Pick up the summary of LLM post-training techniques below and carry it forward from its final sentence about the DPO loss function.

# QUOTED PASSAGE
- Opening Delimiter -
Summary of “Post-training of LLMs” (Banghua Zhu, DeepLearning.AI)
The training of large language models (LLMs) happens in two phases:
1. Pre-training
-
The model learns to predict the next token using massive datasets (trillions of tokens).
-
This is the most expensive and time-consuming phase—can take months for large models.
2. Post-training
-
The model is further trained to perform specific tasks (e.g., answering questions).
-
Uses much smaller datasets, making it faster and cheaper.
-
This course focuses on three widely used post-training techniques, and you'll apply them to small Qwen models.
Three Post-training Techniques Covered
1. Supervised Fine-Tuning (SFT)
-
The model learns from labeled prompt → response examples.
-
Effective for teaching new behaviors or making significant changes.
-
Course exercise: fine-tune a small Qwen model for instruction following.
2. Direct Preference Optimization (DPO)
-
The model is shown two responses to the same prompt: one good, one bad.
-
The loss function moves the model toward the preferred response and away from the bad one.
- Closing Delimiter -
# INFORMATION PROVIDED
- Opening Delimiter -
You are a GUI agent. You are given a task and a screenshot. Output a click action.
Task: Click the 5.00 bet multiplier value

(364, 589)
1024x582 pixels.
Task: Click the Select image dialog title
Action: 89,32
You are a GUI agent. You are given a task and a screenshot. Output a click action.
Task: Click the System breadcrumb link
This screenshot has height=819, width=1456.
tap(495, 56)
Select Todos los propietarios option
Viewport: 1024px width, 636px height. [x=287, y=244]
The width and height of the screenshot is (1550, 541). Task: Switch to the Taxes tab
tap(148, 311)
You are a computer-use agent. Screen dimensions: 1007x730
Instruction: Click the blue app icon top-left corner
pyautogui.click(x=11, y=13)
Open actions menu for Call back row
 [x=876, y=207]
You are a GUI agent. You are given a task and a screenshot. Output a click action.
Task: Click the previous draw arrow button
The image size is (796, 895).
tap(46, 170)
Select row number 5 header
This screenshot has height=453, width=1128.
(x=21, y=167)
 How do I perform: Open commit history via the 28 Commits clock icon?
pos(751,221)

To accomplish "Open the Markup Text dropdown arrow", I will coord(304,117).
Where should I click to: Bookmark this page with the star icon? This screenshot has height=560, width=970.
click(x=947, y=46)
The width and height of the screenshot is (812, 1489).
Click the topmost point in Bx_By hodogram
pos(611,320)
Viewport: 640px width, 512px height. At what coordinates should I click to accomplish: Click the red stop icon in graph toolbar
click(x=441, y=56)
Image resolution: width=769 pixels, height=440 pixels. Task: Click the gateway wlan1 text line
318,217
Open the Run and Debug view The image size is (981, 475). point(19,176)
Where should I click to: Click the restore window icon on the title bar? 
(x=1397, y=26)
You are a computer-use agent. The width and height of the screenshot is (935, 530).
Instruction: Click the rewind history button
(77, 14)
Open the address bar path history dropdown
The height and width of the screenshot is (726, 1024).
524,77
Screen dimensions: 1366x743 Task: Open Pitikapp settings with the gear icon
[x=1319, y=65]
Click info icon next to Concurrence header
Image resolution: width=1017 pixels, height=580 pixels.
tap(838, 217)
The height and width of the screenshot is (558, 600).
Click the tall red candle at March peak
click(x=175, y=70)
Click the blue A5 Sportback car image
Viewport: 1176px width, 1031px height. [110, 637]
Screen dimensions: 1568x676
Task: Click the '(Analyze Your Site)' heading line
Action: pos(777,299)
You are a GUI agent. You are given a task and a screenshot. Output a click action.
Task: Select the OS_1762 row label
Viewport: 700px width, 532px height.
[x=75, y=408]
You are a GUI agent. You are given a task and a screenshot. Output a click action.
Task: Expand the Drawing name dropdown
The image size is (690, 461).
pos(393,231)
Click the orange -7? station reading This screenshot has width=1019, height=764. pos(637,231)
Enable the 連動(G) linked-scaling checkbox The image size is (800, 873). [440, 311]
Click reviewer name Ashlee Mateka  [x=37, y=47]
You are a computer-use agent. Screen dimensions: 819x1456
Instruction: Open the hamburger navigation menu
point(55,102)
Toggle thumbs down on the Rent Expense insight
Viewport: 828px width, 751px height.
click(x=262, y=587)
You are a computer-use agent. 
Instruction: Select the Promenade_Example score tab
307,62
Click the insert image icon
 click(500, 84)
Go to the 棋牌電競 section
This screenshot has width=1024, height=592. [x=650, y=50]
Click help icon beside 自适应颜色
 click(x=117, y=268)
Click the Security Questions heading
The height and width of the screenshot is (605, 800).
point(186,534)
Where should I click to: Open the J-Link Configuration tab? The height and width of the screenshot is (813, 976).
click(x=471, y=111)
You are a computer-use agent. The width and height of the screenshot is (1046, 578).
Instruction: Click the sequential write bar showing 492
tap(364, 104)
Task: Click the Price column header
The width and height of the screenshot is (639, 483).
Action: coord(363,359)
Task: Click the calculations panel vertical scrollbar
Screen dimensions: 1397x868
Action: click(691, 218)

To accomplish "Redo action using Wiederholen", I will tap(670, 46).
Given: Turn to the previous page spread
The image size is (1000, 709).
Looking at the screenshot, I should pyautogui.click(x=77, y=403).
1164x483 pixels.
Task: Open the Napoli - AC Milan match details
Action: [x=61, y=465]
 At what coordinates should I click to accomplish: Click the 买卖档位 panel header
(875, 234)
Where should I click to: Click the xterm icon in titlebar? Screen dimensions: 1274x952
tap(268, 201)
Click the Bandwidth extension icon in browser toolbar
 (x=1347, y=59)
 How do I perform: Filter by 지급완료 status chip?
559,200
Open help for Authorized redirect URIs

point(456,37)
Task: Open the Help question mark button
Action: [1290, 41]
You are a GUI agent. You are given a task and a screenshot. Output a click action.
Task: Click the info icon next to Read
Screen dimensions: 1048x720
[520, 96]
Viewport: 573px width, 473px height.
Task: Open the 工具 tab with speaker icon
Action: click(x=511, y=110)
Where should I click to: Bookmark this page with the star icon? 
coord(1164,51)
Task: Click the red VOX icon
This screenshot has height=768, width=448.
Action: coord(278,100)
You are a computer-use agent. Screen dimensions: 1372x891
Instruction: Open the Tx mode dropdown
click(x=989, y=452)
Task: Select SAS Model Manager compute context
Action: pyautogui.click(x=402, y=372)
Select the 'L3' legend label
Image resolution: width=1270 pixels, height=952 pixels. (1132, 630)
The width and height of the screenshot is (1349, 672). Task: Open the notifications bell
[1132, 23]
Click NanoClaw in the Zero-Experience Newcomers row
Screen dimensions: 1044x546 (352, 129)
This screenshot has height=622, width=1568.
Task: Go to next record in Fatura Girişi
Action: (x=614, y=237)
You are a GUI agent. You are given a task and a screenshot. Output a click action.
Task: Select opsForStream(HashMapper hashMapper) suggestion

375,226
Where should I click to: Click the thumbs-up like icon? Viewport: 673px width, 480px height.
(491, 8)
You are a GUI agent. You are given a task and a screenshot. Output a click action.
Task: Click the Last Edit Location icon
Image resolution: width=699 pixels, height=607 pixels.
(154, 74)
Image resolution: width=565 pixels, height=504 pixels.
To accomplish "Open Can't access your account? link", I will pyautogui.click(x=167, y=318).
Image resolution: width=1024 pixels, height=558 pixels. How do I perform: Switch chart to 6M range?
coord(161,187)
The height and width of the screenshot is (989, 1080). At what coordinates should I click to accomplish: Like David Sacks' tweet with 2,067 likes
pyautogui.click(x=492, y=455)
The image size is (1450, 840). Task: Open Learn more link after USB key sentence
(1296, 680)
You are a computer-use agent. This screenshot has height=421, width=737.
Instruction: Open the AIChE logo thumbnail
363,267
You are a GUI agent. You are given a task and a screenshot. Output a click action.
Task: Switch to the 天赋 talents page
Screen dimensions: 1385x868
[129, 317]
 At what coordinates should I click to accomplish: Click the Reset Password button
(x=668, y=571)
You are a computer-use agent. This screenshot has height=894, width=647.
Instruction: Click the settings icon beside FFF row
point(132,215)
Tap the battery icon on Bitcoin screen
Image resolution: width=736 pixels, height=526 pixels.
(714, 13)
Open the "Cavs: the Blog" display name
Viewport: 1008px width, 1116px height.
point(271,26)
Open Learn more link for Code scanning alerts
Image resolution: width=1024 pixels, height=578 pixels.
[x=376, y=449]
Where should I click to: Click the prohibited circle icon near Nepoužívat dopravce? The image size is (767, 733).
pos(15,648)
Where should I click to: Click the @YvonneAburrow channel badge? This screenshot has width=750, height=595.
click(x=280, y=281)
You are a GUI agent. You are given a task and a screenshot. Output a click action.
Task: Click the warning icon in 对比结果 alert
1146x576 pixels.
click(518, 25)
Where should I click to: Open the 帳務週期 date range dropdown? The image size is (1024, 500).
- Closing Delimiter -
# YOUR RESPONSE
-
Example: Changing the model’s identity string from “I’m your assistant” to “I’m your AI assistant.”
-
Course exercise: apply DPO to modify a Qwen instruct model’s identity.
3. Online Reinforcement Learning (RL)
-
The model generates responses to prompts.
-
A reward function scores them.
-
The model updates itself based on reward.
-
Rewards can come from:
-
Human judgments → Train a reward model using human-labeled quality scores.
-
Verifiable rewards for tasks with objective correctness, like math or coding.
-
Use math checkers or unit tests.
-
-
-
Algorithms:
-
PPO (Proximal Policy Optimization) – widely used.
-
GRPO (Group Relative Policy Optimization) – from DeepSeek; powerful for verifiable tasks.
-
-
Course exercise: Use GRPO to train a Qwen model on math problems.